I am tasked with creating a method via vba that will randomly pick staff ids and department names from a list - I have attached a sample document together with VBA code within the document.

I need to get exactly 12.5% return from each department. Using basic formulas and a pivot table I can determine what 12.5% of the each department would come to however I am unsure as to how to randomly pick exactly 12.5% of these so that the vba would split each by a random 12.5% and return precisely that number.

At present I am using the following vba ...

Sub random50()
Dim ws1 As Worksheet, ws2 As Worksheet
Dim rng As Range
Dim lr As Long
Set ws1 = ThisWorkbook.Worksheets("Sheet1")
Set ws2 = ThisWorkbook.Worksheets("Sheet2")
lr = ws1.Cells(Rows.Count, 1).End(xlUp).Row
Set rng = ws1.Range("A1:A" & lr)
For i = 1 To 94
    ws2.Range("A" & i) = Application.WorksheetFunction.Index(rng, Application.WorksheetFunction.RandBetween(1, lr))
Next i
End Sub

Using this I would filter the main data sheet by department, paste that data onto sheet 1 and on sheet 2 run the random number picker - which should return exactly 12.5% of the numbers and departments with no duplicates picked at random - it doesn't do that at present. After I have done that I would copy and paste each time because I am building a complete document with 5,000 random employee ids and departments in it.

Actually it would be great to have a document that could pick 12.5% at random each department and with no duplicates and create a complete list of the 5,000 employee id's and departments with no duplicates in - instead of cutting and pasting each time to form a list of 5000 employee ids and departments.

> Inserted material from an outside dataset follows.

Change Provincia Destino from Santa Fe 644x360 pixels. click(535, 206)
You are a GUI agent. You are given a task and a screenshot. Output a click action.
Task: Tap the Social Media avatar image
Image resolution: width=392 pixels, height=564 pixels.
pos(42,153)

Your advice would be welcomed.

Kind Regards

Ben Howard

 

[Luke M]

Does it have to be via VB?
I'd setup a Random column next to your raw data, and then create a PivotTable which shows the top 12.5% of items. This would create your list nicely.

In your file, I added some helper columns. First generates the random seed.
Second column gives count of items. This is to help the Pivot, since we want 12.% of each department, and not just overall. third column combines the two. I used multiple columns to help processor power. RAND function is volatile, but I dion't want to recalculate the COUNTIFs everytime, as they take awhile.

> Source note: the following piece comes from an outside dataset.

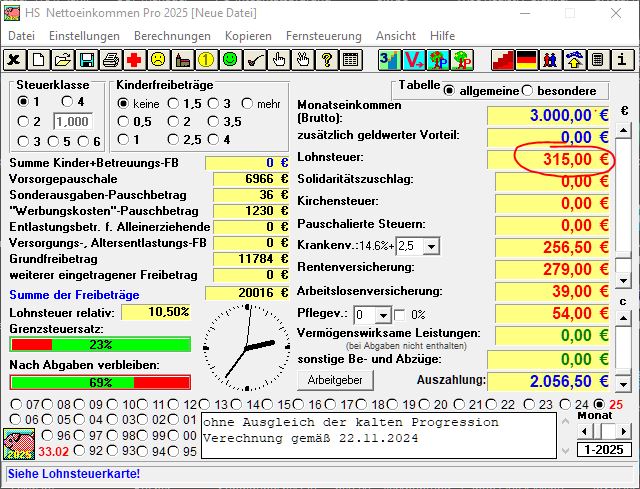Click the Monatseinkommen Brutto input field
640x489 pixels.
(x=548, y=114)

Next, I created the PivotTable to show department and ID's, and then filterd ID's by top 12.5%. The list on Pivot sheet should be what you want. Refresh the PivotTable to "redraw" a new set of numbers.

Note: To reduce file size, I had to remove all the records after row 5000 in your original raw data. You should still be able to see the general layout, and could paste/add the rows back in.

 

[Ben H]

Hi Luke

This is interesting but not what I am looking for.

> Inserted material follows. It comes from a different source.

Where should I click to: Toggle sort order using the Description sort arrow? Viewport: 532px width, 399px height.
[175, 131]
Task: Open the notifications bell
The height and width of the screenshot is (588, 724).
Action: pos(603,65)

I am tasked with randomly picking 5,000 employee ids and departments but the split is by department and needs to be 12.5% equal distribution across those departments - so larger departments would have a bigger headcount.

The total does need to come from the 45-50,000 employee ids and departments I sent through.

Just picking the top 12.5% from the total of all the employee id's will not work.

First i would need to know how much each departments 12.5% total would come to from the total for each department, before picking those 12.5% ids from each of those departments based on their relative sizes.

Kind Regards

Ben Howard

 

[Luke M]

HI Ben,

Not sure if you looked at the file...if you had, you'll see that what you descibe is what the Pivot is doing, ie. getting 12.5% of each department, not overall. That's why the 12.5% filter is on the ID column.

Some quick check on the file I posted:


So, CCFSDO originally had 20 people in department. 12.5% of that is 2.5. We roundup to 3, and we see that yes, the PT has 3 ID's for that department. Versus the smaller department of CEA which only had 3, so only 1 member is returned.

 

[Ben H]

Hi

Thanks I have now got it to work - just need to work my way through it.

Kind Regards

Ben Howard